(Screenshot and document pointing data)
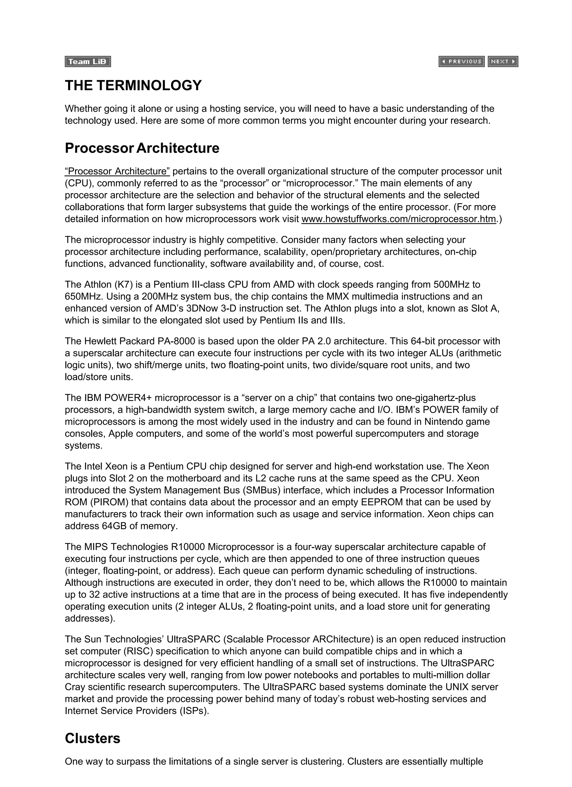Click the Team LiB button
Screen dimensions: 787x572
(x=88, y=62)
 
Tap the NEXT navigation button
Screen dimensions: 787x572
(x=503, y=61)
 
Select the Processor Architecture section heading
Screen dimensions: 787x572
(x=142, y=148)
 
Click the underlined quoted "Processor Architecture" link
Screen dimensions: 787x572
(x=117, y=171)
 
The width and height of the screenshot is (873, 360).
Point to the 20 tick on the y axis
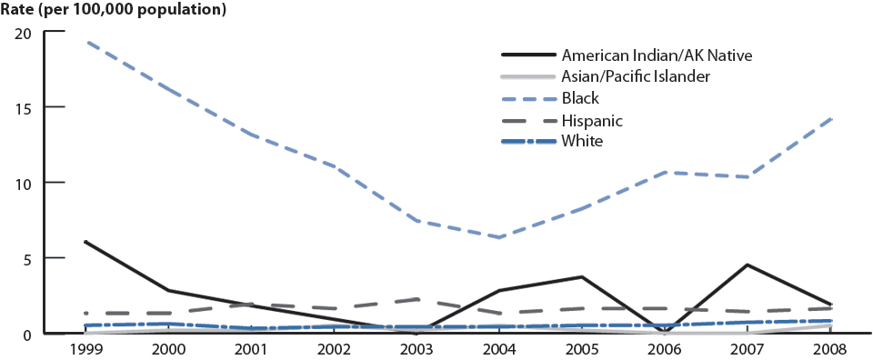tap(24, 33)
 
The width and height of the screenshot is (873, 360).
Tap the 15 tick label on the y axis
tap(24, 107)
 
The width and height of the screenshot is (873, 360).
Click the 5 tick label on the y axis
tap(28, 258)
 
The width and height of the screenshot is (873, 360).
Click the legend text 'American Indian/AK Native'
tap(657, 55)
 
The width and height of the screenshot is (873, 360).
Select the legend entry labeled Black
tap(580, 97)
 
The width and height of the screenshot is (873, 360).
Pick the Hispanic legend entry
tap(592, 119)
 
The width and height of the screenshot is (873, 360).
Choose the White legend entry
tap(582, 140)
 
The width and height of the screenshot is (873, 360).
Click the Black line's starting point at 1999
tap(84, 42)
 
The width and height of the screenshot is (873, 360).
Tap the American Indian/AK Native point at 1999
tap(84, 242)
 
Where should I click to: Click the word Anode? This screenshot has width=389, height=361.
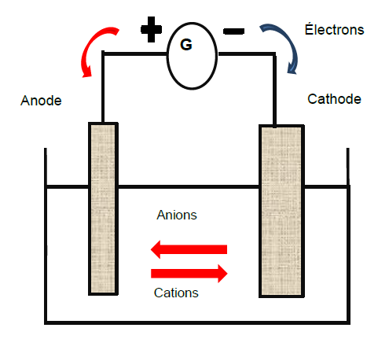tap(41, 101)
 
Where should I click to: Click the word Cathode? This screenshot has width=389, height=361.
tap(334, 99)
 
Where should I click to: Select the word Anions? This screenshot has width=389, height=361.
tap(177, 215)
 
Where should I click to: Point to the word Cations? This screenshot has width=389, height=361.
tap(176, 293)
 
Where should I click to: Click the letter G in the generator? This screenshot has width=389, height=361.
tap(186, 44)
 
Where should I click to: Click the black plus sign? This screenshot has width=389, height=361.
tap(151, 29)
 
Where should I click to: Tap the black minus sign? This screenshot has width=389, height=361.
tap(233, 31)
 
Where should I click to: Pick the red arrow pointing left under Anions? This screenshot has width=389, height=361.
tap(189, 249)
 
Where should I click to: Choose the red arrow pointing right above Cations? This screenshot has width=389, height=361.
tap(189, 274)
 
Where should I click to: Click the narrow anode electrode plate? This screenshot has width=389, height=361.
tap(103, 208)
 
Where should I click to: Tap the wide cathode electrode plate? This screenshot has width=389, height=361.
tap(281, 211)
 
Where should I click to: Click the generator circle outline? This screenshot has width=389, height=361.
tap(167, 56)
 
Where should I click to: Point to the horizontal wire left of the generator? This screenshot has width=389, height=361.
tap(134, 53)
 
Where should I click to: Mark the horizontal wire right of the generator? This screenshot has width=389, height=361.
tap(247, 54)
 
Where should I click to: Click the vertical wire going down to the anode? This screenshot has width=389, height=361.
tap(103, 87)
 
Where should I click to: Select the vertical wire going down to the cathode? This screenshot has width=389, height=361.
tap(274, 90)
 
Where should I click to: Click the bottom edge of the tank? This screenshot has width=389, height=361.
tap(197, 322)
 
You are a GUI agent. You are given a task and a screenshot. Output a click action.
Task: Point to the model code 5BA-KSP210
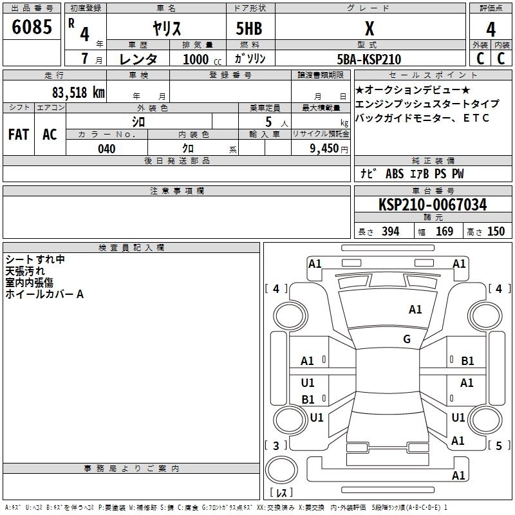tap(369, 59)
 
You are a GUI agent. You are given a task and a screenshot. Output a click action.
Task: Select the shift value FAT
tap(19, 134)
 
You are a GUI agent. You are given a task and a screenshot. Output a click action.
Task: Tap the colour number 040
tap(107, 149)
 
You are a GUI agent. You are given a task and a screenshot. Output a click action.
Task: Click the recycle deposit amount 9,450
tap(325, 149)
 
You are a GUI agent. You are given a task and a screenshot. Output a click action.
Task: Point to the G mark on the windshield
tap(406, 339)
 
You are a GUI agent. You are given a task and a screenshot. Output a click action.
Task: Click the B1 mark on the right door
tap(467, 361)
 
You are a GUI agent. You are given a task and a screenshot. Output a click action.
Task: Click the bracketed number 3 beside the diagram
tap(276, 445)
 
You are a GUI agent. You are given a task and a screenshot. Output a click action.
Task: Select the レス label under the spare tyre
tap(281, 493)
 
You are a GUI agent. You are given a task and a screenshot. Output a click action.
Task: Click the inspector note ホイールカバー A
tap(44, 294)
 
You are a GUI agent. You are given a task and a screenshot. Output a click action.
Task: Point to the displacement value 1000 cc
tap(196, 59)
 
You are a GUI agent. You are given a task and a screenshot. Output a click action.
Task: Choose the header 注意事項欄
tap(176, 191)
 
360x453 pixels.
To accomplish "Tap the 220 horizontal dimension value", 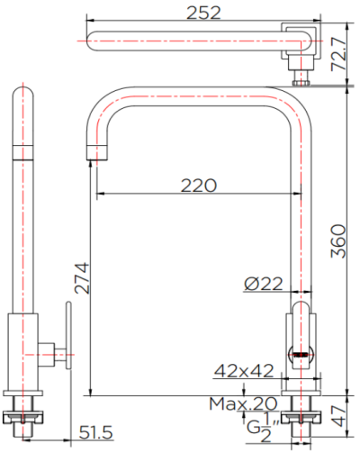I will pyautogui.click(x=198, y=186).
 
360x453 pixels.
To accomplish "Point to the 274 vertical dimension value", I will pyautogui.click(x=80, y=279).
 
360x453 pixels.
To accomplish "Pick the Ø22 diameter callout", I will pyautogui.click(x=264, y=285).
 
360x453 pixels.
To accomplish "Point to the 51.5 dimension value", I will pyautogui.click(x=94, y=434).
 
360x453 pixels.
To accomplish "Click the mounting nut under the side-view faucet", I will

__Exercise__. Please pick out every line of the listing above that contains the string "going", treating uppercase and lowercase as different, and copy each one.

__Written answer__.
Where should I click to: Click the vertical wire going down to the anode? This screenshot has width=389, height=361.
Where should I click to: Select the vertical wire going down to the cathode? This screenshot has width=389, height=361.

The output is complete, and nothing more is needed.